13 ❓ Frequently Asked Questions

Q: What is the boiling point of hexylene glycol in Fahrenheit?

A: The boiling point of hexylene glycol (2-methyl-2,4-pentanediol, CAS 107-41-5) is 197–198 °C, which corresponds to 387–388 °F at atmospheric pressure (101.3 kPa). This high boiling point is responsible for the compound's low volatility and slow evaporation rate at ambient conditions.

Q: Does hexylene glycol freeze or solidify in cold storage?

A: No. With a melting point of −50 °C, hexylene glycol remains a liquid at all realistic storage and transport temperatures. Even in arctic cold-chain logistics, it will not freeze or solidify. This is a major practical advantage over 1,6-hexanediol (mp ~41 °C) and TMPD (mp ~55 °C), both of which are solid at room temperature and require heated handling systems.

Q: Why is the vapour pressure of hexylene glycol so low despite its relatively low molecular weight?

A: The low vapour pressure results from the strong intermolecular hydrogen bonding between the two –OH groups, which must be overcome before molecules can escape the liquid phase. Despite only having 118 g/mol molecular weight, MPD behaves much more like a high-MW compound in terms of volatility because the energy barrier to vaporisation (related to ΔHvap) is disproportionately high due to H-bonding. The partial intramolecular H-bond (C-2 –OH to C-4 –OH) also reduces the availability of free –OH for intermolecular bonding, giving the bulk liquid a slightly lower vapour pressure than would otherwise be expected.

Q: What refractive index should I expect from a genuine MPD sample?

A: A genuine, commercially pure MPD sample at ≥98% GC purity should show nD²⁰ = 1.420–1.425. The cosmetic/pharmaceutical grade (≥99.5%) should be within the tighter range of 1.421–1.424. Any reading outside 1.418–1.427 at 20 °C should be investigated - it may indicate water contamination (shifts reading down), heavy impurities (shifts up), or a wrong substance. Always calibrate your refractometer with distilled water (nD²⁰ = 1.3330) before measuring.

Q: How does the density of hexylene glycol affect dosage calculations in coatings?

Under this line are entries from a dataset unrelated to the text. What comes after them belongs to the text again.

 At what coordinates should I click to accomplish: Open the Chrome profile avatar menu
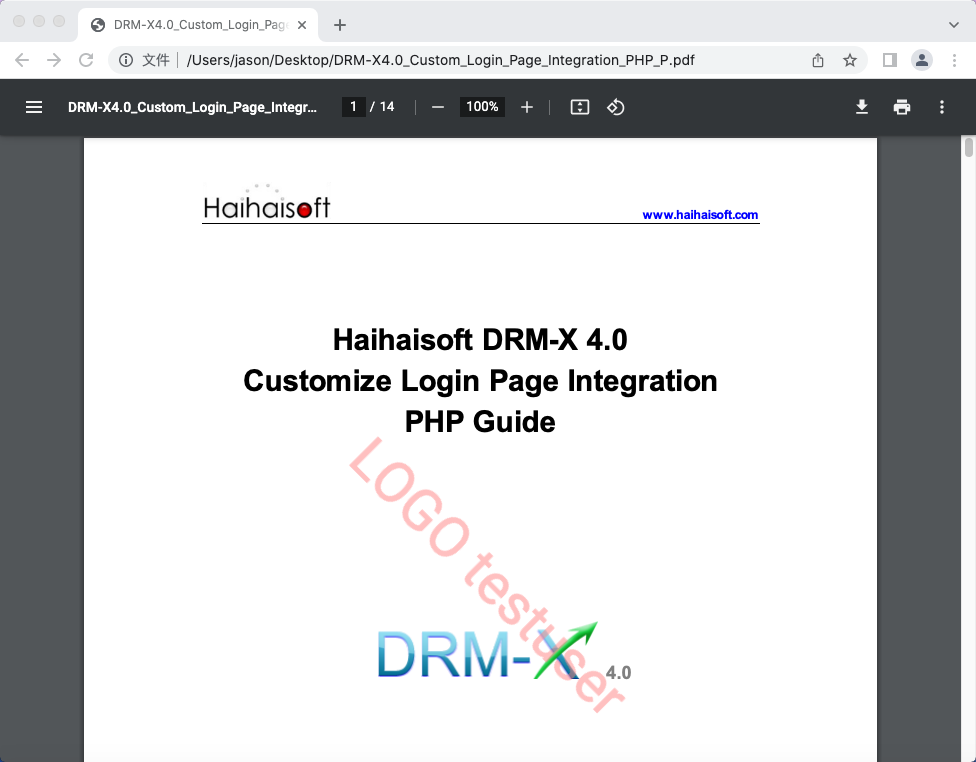[x=922, y=60]
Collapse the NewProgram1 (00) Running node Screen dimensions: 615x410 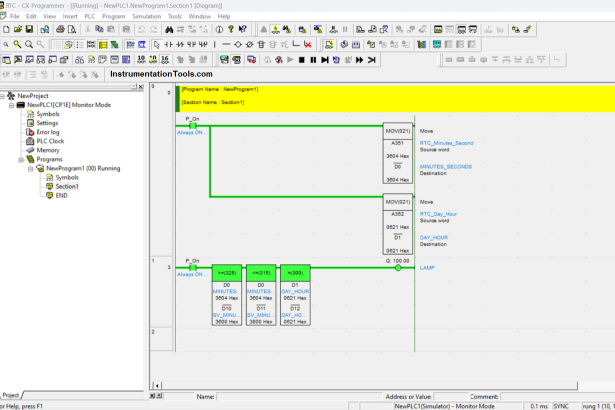point(31,168)
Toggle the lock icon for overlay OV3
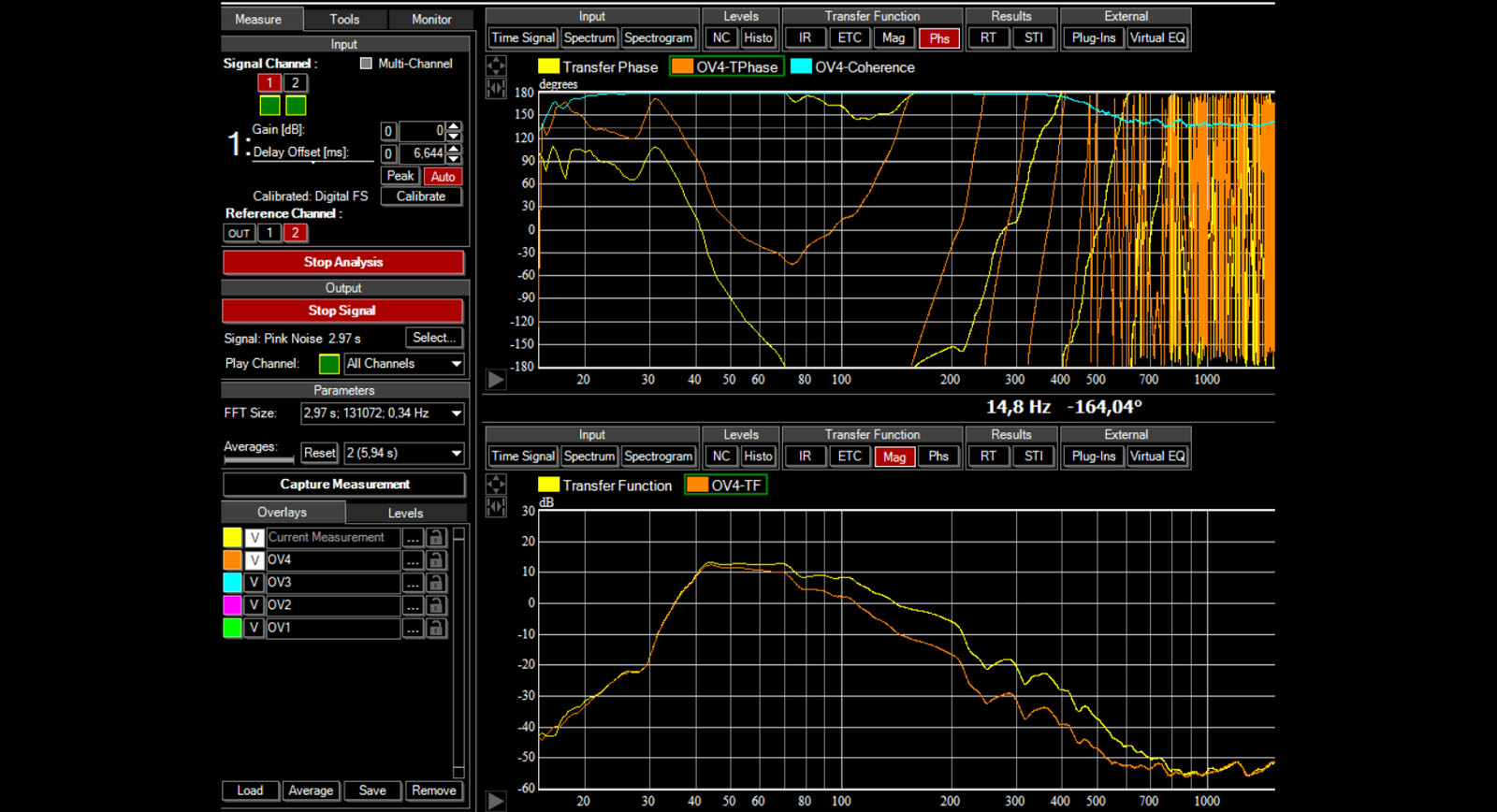Screen dimensions: 1497x812 [x=436, y=583]
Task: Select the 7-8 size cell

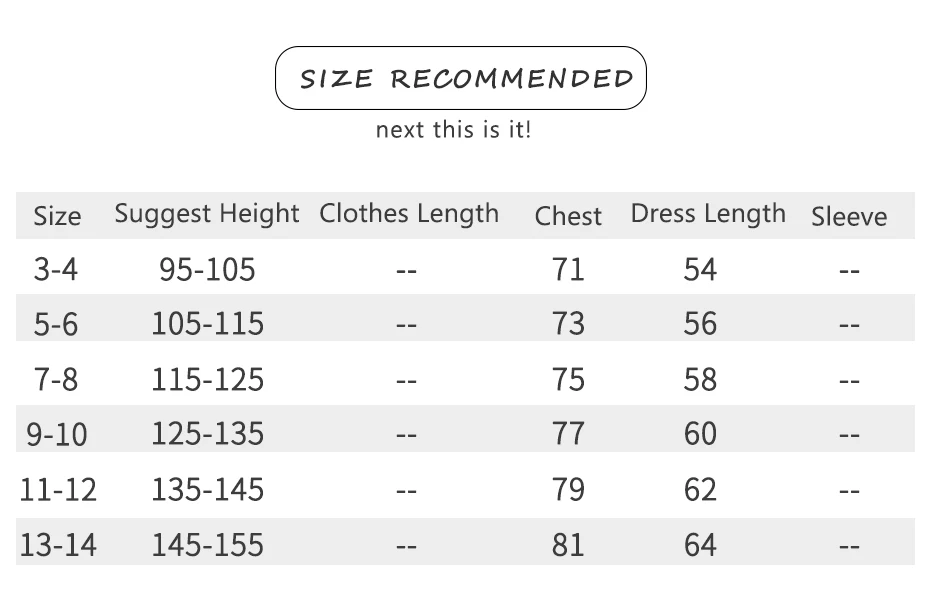Action: pyautogui.click(x=56, y=379)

A: Because MPD (density 0.921 g/cm³) is lighter than water and lighter than propylene glycol (1.036 g/cm³), switching from PG to MPD at equal weight percentage increases the volume contribution of the glycol component. If your formulation specifies "5% by weight PG", and you switch to MPD at "5% by weight", you will be adding a slightly larger volume of liquid. For most coatings this difference is negligible, but for precision formulations, always convert between glycols using weight percentages rather than volume measurements to ensure consistent formulation.